Sautéed curried cauliflower is a nice variation for weeknight dinners. Steamed first, then quickly sautéed in seasoned coconut oil, it’s healthy and delicious.
Sautéed curried cauliflower has become one of my favorite side dishes. It’s a healthy, simple and delicious recipe that I make quite often.
Cauliflower is such a versatile vegetable, perfect for a low carb diet. I make it often, so I’m always on the lookout for new and interesting ways to prepare it. This tasty recipe fits the bill!
How to make sauteed curried cauliflower
Scroll down to the recipe card for the detailed instructions. It’s a very easy recipe! The cauliflower florets are sautéed in fragrant, garlic-and-curry-infused coconut oil. To speed up the sautéing process, I first use the microwave for quickly steaming the cauliflower (microwave cauliflower is awesome, by the way).

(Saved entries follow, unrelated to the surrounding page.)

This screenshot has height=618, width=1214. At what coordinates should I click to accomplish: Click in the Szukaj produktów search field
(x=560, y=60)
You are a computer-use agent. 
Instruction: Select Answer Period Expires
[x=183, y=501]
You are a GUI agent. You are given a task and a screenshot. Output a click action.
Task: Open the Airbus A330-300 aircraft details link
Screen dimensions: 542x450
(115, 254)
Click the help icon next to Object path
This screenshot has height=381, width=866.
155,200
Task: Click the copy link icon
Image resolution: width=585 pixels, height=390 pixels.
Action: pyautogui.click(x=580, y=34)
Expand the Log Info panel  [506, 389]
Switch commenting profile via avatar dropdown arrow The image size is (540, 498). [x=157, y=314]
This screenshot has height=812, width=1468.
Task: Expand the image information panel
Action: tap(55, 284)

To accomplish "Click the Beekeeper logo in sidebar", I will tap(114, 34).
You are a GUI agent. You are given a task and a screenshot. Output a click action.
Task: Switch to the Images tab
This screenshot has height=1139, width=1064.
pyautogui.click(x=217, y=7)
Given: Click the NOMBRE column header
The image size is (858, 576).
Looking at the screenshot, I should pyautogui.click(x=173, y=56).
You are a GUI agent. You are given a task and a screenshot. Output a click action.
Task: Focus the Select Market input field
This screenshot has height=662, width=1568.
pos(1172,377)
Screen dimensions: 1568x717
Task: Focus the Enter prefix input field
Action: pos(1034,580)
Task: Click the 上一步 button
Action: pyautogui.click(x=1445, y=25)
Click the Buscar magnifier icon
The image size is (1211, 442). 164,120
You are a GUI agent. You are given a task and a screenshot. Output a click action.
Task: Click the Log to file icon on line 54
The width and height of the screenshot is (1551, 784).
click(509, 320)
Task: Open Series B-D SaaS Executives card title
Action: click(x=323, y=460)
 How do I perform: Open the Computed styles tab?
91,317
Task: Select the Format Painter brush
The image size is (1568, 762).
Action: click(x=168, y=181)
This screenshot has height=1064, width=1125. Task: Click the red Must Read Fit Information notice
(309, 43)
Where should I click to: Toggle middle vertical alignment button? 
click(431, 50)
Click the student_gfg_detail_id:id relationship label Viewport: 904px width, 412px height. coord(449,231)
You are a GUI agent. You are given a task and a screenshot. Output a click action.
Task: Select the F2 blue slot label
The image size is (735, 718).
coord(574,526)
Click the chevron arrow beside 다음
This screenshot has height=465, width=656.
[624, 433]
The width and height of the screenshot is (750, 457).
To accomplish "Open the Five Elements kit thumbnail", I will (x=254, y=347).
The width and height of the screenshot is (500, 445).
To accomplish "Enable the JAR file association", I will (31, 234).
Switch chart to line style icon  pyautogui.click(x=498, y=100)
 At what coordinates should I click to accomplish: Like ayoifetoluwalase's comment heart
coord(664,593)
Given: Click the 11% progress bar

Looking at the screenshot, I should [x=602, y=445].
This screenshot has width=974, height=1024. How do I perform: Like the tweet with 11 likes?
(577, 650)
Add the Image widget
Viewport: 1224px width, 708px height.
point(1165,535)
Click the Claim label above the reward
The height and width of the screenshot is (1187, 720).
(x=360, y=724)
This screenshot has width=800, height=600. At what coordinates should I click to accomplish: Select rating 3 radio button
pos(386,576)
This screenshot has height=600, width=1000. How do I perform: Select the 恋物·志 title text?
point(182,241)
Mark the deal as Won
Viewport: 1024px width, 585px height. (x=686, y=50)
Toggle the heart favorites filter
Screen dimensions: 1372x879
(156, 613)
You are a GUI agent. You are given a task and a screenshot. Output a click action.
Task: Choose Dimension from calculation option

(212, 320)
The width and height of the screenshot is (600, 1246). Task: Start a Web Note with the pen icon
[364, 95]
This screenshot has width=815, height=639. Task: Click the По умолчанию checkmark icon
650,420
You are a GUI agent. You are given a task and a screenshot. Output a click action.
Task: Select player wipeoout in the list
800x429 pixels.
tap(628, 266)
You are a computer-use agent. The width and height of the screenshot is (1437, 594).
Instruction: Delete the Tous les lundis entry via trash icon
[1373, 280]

After steaming, I quickly sauté the curried cauliflower in seasoned coconut oil. It’s a great weekday side dish because it’s ready fast. And the Indian-style seasonings are a nice variation.
What to serve with sauteed curried cauliflower?
Since this is an Indian-inspired dish, it goes especially well with oven-baked tandoori chicken or with butter chicken. But when I feel lazy, I simply serve it alongside some simple baked chicken breasts.
What about leftovers?
You can keep leftovers of this sauteed curried cauliflower recipe in the fridge, in an airtight container, for 3-4 days. They actually keep quite well, and the leftovers are just as tasty as the freshly cooked dish. Reheat the leftovers gently, in the microwave on 50% power. I like them cold too! Sometimes I add them cold to a salad, the next day for my lunch.
More tasty cauliflower recipes
Sauteed Curried Cauliflower
- 1 small head cauliflower, 1 lb. after trimming
- 2 tablespoons coconut oil
- 1 tablespoon minced garlic
- 1/2 teaspoon kosher salt
- 1/4 teaspoon black pepper
- 1/2 teaspoon curry powder
- 1/2 teaspoon turmeric
- Trim and wash the cauliflower. Chop into bite-size pieces.
- Place the cauliflower in a microwave-safe bowl with 1 tablespoon water. Cover tightly with a microwave-safe plate. Microwave on high until just tender, about 5 minutes. Drain.
- Heat the oil in a large skillet over medium-high heat. Add the garlic, salt, pepper, curry powder and turmeric, then add the cauliflower.
- Cook, stirring, until cauliflower is well-coated and browned, about 5 minutes.